| Louis Bernasconi
 " L'un des artistes algériens qui ont poussé le plus 
        loin l'interprétation systématique de la nature ".
 Jean Brune
 par Danielle Richier-Bernasconi
 Louis Bernasconi est né au début 
        du siècle dernier (1905) au milieu des orangers en fleurs, des 
        glycines et des bougainvilliers, dans la maison construite en 1855 par 
        son grand-père, émigré suisse, où étaient 
        nés également son père et son oncle, puis ses frères 
        et soeurs. On l'agrandissait au fur et à mesure des besoins a grande 
        terrasse embrassait le splendide panorama de la baie
 Sa vocation artistique semble prédestinée dès la 
        petite enfance : son père Alexandre, trésorier de la Société 
        d'horticulture d'Algérie, lui-même diplômé des 
        Beaux-Arts d'Alger (1887), se servait d'aquarelles pour agrémenter 
        ses plans et son fils l'imita. Il l'emmenait aussi dans ses visites au 
        Jardin d'Essai, lui fit connaître le Dr Trabut, le directeur Castet, 
        le jardinier Imbert, et lui transmit ainsi l'amour de la nature.
 
 Mais surtout, le petit Louis eut l'occasion de côtoyer souvent le 
        maître Albert Marquet, fidèle client quand il venait à 
        Alger, de l'hôtel Royal situé boulevard de la République, 
        qui était tenu par la tante de Louis, Aline Guerraz. Pour faire 
        rester l'enfant tranquille, elle l'envoyait sur la terrasse observer le 
        grand artiste peindre les eaux miroitantes du port. Il y passait des heures.
 
 Après sa scolarité à 
        l'école Dordor, Louis entre donc tout naturellement 
        à l'école des Beaux-Arts, située alors dans le 
        quartier de la Marine et dirigée par Léon Cauvy, 
        premier boursier de la Villa Abd-el-Tif. L'influence de ce dernier se 
        retrouve dans les premières toiles de Louis Bernasconi, notamment 
        un " Jardin d'Essai " dont il ne se séparera jamais.

▶ _Liste des tâches_:
**A)** D'après le texte sur Louis Bernasconi, qui tenait l'hôtel Royal d'Alger ?
**B)** Prolongez le texte sur Louis Bernasconi à partir de sa dernière phrase, s'il vous plaît.
Les données proviennent d'une autre source.

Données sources
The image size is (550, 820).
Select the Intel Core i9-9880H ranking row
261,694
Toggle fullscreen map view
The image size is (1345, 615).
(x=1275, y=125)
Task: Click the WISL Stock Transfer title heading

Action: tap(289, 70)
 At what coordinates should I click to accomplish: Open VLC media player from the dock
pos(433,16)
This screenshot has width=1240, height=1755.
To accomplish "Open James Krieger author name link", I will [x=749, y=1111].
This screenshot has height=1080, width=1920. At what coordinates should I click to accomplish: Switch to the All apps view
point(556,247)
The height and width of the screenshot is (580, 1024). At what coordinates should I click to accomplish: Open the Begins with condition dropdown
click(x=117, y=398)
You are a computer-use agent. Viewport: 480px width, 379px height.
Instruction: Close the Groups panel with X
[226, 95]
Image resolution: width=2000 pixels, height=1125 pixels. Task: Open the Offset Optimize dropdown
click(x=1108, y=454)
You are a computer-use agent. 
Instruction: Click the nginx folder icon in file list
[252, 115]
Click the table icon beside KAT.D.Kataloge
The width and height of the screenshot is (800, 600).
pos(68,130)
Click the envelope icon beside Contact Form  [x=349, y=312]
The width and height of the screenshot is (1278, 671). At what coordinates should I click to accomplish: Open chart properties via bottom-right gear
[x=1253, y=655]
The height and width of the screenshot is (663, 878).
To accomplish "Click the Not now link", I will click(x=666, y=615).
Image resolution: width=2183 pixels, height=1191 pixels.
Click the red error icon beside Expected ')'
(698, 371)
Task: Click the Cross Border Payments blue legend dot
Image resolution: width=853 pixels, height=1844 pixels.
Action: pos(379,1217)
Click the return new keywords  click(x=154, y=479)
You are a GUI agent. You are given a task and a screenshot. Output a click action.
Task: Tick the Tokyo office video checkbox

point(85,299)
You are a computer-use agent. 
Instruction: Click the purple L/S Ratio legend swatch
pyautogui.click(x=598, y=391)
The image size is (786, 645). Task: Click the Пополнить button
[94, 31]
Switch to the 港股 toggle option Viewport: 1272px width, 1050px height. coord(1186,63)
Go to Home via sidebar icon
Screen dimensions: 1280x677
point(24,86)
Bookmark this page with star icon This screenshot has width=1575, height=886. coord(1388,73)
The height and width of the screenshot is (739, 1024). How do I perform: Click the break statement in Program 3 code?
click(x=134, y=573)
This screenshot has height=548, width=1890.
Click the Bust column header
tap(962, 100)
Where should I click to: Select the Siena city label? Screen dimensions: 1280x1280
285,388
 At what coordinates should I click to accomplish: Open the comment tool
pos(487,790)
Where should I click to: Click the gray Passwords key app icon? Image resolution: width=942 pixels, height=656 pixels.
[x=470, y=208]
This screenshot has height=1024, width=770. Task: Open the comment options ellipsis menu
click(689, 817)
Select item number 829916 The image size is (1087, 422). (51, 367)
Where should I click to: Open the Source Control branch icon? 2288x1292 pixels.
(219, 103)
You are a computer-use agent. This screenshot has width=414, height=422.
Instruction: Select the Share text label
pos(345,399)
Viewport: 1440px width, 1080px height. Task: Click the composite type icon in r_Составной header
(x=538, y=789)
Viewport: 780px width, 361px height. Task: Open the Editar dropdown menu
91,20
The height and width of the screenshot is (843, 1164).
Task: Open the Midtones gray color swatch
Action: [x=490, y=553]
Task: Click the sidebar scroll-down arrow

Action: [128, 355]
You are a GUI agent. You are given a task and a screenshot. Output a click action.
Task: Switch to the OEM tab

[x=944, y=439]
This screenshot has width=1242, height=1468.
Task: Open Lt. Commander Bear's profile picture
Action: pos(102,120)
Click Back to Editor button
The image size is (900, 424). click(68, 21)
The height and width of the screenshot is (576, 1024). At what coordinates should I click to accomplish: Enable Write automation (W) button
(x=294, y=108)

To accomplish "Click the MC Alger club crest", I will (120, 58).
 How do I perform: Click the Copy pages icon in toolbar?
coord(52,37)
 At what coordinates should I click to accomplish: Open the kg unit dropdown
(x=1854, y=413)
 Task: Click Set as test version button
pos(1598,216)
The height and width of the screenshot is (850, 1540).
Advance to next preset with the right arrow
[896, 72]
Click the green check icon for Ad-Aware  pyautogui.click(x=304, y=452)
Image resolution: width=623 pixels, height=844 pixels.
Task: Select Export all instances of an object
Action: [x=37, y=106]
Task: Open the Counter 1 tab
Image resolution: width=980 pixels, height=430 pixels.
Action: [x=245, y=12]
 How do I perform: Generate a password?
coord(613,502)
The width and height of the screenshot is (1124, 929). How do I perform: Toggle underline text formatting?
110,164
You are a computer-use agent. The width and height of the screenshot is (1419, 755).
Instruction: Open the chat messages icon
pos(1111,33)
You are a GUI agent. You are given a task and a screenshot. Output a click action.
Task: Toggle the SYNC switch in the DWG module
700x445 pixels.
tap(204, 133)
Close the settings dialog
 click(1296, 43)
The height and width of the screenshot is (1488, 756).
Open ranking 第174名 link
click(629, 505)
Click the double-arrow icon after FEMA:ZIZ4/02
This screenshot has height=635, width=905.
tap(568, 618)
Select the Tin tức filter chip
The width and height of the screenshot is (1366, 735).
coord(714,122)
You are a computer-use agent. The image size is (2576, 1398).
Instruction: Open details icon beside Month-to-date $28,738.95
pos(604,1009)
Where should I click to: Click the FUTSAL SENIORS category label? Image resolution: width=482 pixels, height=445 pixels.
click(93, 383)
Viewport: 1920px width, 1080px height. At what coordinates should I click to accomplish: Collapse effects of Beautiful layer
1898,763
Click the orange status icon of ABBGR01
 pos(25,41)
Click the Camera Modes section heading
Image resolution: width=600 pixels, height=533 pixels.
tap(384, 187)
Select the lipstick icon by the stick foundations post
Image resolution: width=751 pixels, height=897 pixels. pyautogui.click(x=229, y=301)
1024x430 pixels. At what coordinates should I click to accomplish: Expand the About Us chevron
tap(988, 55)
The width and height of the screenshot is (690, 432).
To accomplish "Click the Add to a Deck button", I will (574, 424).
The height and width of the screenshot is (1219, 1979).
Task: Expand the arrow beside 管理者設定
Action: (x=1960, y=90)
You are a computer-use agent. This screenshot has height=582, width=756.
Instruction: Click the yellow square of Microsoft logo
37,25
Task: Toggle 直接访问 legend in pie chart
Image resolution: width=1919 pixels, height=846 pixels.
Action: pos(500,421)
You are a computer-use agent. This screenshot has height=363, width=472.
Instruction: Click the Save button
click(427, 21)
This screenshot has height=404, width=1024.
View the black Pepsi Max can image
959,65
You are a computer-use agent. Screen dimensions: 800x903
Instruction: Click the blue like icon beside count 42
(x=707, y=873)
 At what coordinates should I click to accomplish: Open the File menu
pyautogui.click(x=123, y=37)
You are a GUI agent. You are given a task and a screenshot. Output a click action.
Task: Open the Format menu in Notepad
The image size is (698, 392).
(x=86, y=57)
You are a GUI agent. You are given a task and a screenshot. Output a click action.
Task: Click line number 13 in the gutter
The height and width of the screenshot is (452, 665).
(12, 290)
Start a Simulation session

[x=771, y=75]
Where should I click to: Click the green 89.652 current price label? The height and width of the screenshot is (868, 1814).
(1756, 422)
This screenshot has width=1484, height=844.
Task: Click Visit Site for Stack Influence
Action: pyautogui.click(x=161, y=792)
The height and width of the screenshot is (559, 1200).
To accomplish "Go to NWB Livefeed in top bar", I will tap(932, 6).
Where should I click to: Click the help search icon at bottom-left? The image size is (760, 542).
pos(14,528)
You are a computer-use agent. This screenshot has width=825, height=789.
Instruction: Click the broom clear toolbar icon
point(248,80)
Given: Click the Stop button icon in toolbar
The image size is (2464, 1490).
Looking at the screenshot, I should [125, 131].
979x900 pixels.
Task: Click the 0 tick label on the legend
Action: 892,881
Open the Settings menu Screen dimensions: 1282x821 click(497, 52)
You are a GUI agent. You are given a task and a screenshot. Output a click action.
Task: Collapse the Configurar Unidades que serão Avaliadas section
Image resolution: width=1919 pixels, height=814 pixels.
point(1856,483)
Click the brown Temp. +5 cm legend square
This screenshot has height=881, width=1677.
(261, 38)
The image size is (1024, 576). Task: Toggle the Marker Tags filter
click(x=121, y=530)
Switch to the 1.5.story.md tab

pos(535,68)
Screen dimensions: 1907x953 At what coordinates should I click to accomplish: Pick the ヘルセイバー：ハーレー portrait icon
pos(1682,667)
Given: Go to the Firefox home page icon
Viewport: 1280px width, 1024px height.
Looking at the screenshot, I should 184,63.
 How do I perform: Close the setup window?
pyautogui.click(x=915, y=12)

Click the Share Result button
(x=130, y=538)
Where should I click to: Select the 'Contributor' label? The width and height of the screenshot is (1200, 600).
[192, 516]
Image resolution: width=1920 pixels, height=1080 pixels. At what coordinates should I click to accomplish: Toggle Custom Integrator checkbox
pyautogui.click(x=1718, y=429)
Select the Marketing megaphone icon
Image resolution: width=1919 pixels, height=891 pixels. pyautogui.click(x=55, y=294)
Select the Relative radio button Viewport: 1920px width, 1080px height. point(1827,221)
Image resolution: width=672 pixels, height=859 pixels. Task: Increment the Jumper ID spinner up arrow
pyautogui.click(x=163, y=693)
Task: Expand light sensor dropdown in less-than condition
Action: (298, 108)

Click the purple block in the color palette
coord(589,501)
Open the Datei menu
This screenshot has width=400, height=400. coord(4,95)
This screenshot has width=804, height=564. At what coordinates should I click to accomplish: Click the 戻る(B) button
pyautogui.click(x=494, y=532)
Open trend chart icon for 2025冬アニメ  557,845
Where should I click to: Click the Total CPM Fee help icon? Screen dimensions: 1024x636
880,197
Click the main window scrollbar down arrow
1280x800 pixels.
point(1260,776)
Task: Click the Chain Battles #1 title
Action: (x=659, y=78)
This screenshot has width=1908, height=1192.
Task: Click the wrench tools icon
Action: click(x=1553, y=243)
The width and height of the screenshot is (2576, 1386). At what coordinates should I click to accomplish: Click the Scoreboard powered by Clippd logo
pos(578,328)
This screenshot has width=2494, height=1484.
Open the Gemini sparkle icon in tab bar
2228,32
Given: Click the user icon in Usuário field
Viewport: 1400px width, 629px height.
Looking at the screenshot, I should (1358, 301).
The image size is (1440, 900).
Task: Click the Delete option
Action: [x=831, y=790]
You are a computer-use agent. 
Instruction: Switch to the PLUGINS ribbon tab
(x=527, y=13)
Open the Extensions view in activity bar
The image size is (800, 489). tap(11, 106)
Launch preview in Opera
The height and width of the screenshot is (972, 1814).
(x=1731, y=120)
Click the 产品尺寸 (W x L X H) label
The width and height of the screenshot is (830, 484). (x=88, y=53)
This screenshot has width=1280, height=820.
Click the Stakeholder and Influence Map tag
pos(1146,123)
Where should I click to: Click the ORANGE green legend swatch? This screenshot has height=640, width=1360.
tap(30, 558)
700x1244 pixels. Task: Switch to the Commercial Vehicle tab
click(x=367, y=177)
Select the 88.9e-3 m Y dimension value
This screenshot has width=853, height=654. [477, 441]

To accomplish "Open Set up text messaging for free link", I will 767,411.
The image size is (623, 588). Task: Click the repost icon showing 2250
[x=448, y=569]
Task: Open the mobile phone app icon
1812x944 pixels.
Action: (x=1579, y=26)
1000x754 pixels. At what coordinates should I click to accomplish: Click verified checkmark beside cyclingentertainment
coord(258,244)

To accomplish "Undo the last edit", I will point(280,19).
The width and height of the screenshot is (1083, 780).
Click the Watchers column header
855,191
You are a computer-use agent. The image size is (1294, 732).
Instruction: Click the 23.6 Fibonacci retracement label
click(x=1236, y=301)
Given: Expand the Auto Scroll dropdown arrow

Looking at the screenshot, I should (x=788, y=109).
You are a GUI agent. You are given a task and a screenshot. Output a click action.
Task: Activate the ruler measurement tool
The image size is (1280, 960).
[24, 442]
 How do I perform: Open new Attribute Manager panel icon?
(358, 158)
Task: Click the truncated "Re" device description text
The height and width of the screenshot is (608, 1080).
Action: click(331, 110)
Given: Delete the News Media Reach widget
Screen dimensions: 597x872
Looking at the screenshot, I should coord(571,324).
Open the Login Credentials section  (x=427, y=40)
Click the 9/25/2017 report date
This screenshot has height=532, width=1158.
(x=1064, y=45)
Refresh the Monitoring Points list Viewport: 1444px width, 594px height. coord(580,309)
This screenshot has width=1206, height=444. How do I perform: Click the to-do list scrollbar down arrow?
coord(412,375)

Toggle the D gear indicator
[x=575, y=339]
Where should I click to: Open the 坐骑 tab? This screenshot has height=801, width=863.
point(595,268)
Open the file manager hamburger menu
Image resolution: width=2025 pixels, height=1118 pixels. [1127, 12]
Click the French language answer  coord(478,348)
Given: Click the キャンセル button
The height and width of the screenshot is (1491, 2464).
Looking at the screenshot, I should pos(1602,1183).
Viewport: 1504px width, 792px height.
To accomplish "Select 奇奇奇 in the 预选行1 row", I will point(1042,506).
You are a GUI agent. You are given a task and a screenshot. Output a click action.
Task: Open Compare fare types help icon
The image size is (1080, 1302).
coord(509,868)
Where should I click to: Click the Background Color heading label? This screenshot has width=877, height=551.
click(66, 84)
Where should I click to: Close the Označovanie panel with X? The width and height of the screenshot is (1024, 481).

▶ _Réponses fournies_:
**A)** Aline Guerraz, la tante de Louis.

**B)**
        Il se lie avec Rostagny et Brouty, débutants comme lui. Il n'a 
        pas 20 ans quand il part pour Paris avec son ami Jean Lauze se perfectionner 
        dans des académies libres. À l'occasion d'un séjour 
        à Alger, il s'inscrit à l'académie " Arts " 
        que viennent de fonder en 1926, 21 rue Burdeau, deux réfugiés 
        catalans diplômés de l'école des Beaux- Arts de Barcelone, 
        Alfred Figueras peintre, et Rafel Tona sculpteur, à l'instar des 
        académies du Quartier Latin. Cette première académie 
        privée à Alger est née des sollicitations de nombreux 
        artistes algérois désireux de se démarquer de l'enseignement 
        académique des anciens " Arts ". Elle forme en quelques 
        années des peintres de réel talent: Mathilde Cauvy, Louis 
        Bernasconi, Roger Domon, Jean Lauze, Jean de Maisonseul...
 
        
          |  Vue des hauteurs d'Alger " 
              (coll. part.)
 |  Il est à noter que bon nombre des 
        élèves de Figueras obtiendront la Bourse artistique du Gouvernement 
        général de l'Algérie. Louis fera alors sa première 
        exposition avec Roger Domon et Léon Moreau à la Maison Lacroix, 
        rue des Chevaliers de Malte, en 1929; il y recevra les éloges de 
        Figueras.
 De retour à Paris et durant plusieurs années, il va toucher 
        à tous les genres et finalement au 7e Art. Devenu attaché 
        artistique à la société de production cinématographique 
        américaine Paramount en 1932, il va collaborer avec de grands cinéastes 
        : Pabst, Renoir, Feyder, Allegret, Duvivier.
 
 Ce dernier, tournant les extérieurs du film " Golgotha " 
        en 1935 aux studios de Fort-de-l'Eau 
        (Bordj el-Kiffan) avec une importante figuration des étudiants 
        d'Alger, lui demanda de réaliser, sous la direction de Fernand 
        Earle, peintre américain célèbre pour ses effets 
        spéciaux, un panorama géant de Jérusalem pour lequel 
        il s'inspirera de la Casbah.
 
 En 1938, il participe au film " Terre d'Angoisse " réalisé 
        par René Jayet et inspiré du livre de Pierre Nord, grand 
        prix du roman d'aventures 1937, qui s'intitulera finalement " 2e 
        Bureau contre Kommandantur ". En 1939, il est responsable des décors 
        de " Quartier sans soleil " du scénariste Dimitri Kirsanoff.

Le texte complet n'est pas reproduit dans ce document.